Shokrgozar, Shayan, Usman Ashraf, and David Singh. “Energy at the Edge of the State: Extractivism, Agropastoralism, and the Making of Frontiers.” Societal Transitions to Sustainability. 2026.

David Singh co-authored the chapter “Energy at the Edge of the State: Extractivism, Agropastoralism, and the Making of Frontiers” with Shayan Shokrgozar and Usman Ashraf in Societal Transitions to Sustainability: The Prefigurative Politics of Present Transformation, edited by Siddharth Sareen and Sirkku Juhola, published by Palgrave Macmillan, Cham, in 2026.

The chapter and the book are open access and can be downloaded online.

Abstract: Developmental ambitions and growing energy demands have led to a significant expansion of energy and extractive frontiers into rural areas, particularly where access to “cheap” nature is viable and coercive mechanisms of dispossession are easier to implement. In the border areas of Pakistan and India, this expansion has resulted in the appropriation of land and resources from agropastoralists, leading to a reconfiguration of agropastoral economies, structured by caste and class.

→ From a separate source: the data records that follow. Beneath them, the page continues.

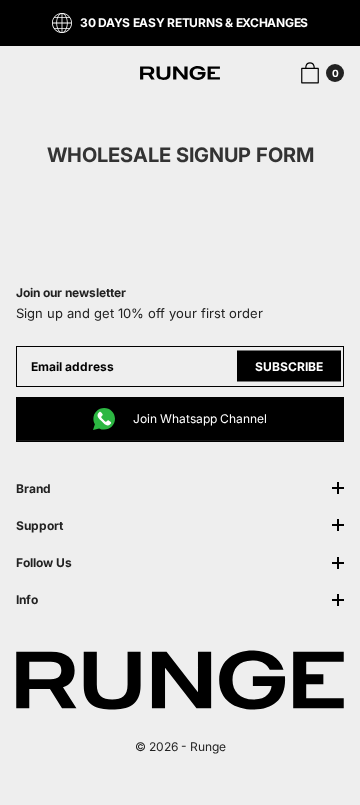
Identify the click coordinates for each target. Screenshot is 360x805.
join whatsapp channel (200, 418)
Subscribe (289, 366)
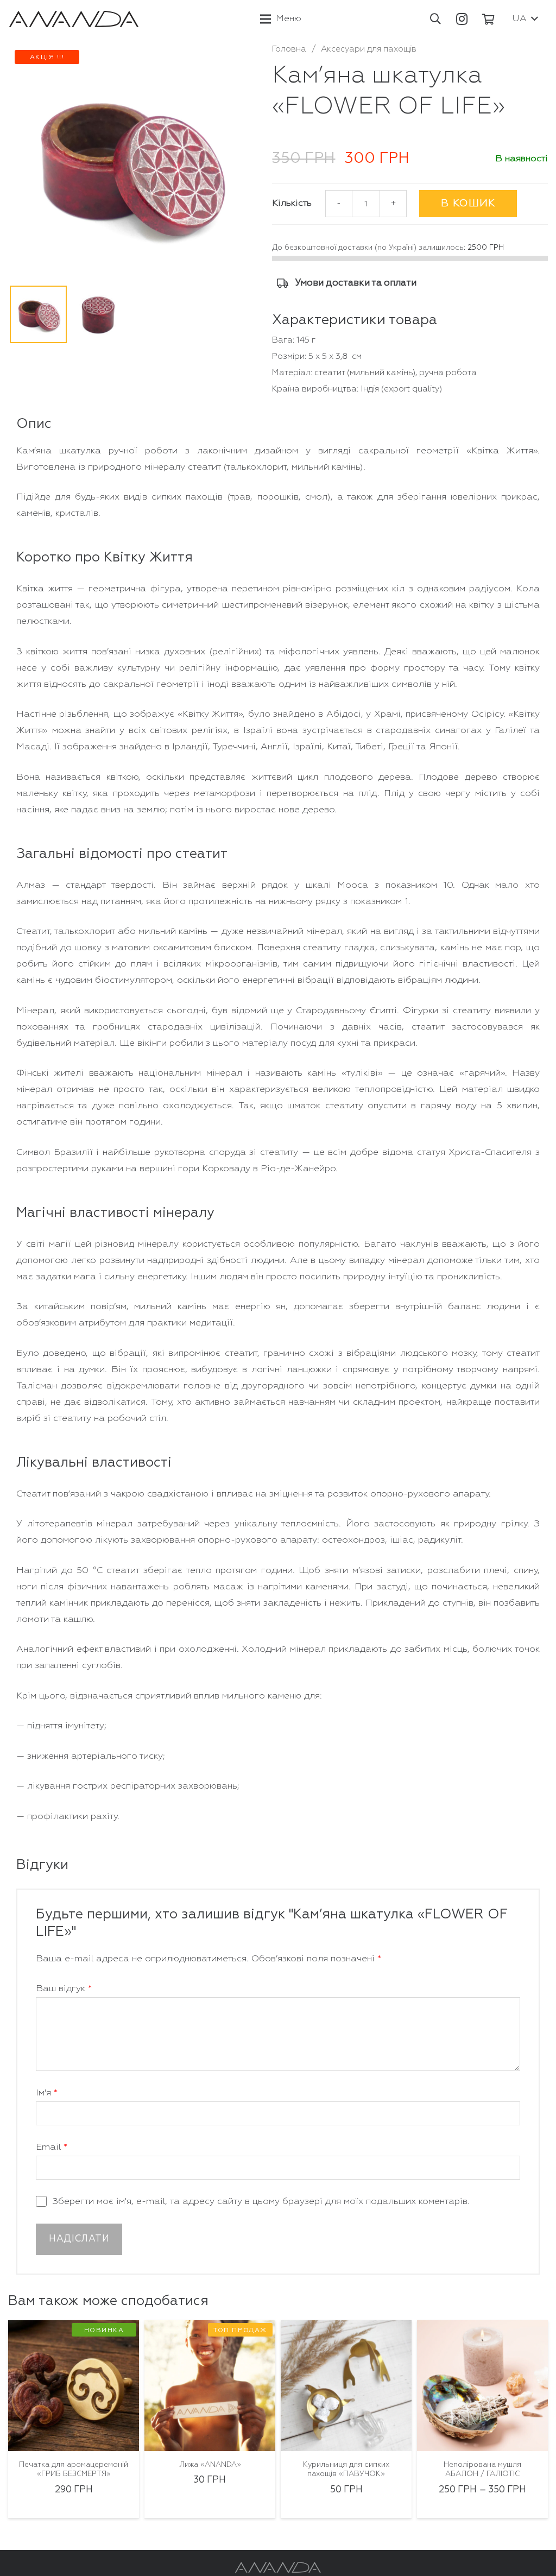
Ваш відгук (64, 1988)
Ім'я (47, 2093)
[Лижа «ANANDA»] (73, 2385)
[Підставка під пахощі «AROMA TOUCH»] (482, 2385)
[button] (435, 19)
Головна (289, 49)
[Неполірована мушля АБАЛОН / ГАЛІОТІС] (346, 2385)
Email (51, 2147)
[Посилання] (73, 19)
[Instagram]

Drawing on 25 cumulative months of fieldwork on energy infrastructures in the neighbouring regions of Pakistan (Sindh) and India (Gujarat and Rajasthan), we investigate how territorialisation and nationalism align to legitimise the dispossession of rural communities beyond the typical colonial-modernist promises of infrastructural development. By examining the extractive assemblage of domestic and foreign capital, militarised states, and powerful land brokers at the edge of the state, we articulate how the capital-state-powerbroker assemblage is deployed to create new resource frontiers where boundaries of value, citizenship, and legality are undermined. We find that these new extractive frontiers are enmeshed with national security and discourses of belonging, loyalty, and infiltration as a means of legitimising infrastructural development. With this backdrop, we explore the potential for counter-majoritarian and anti-casteist transformative change through prefigurative practices.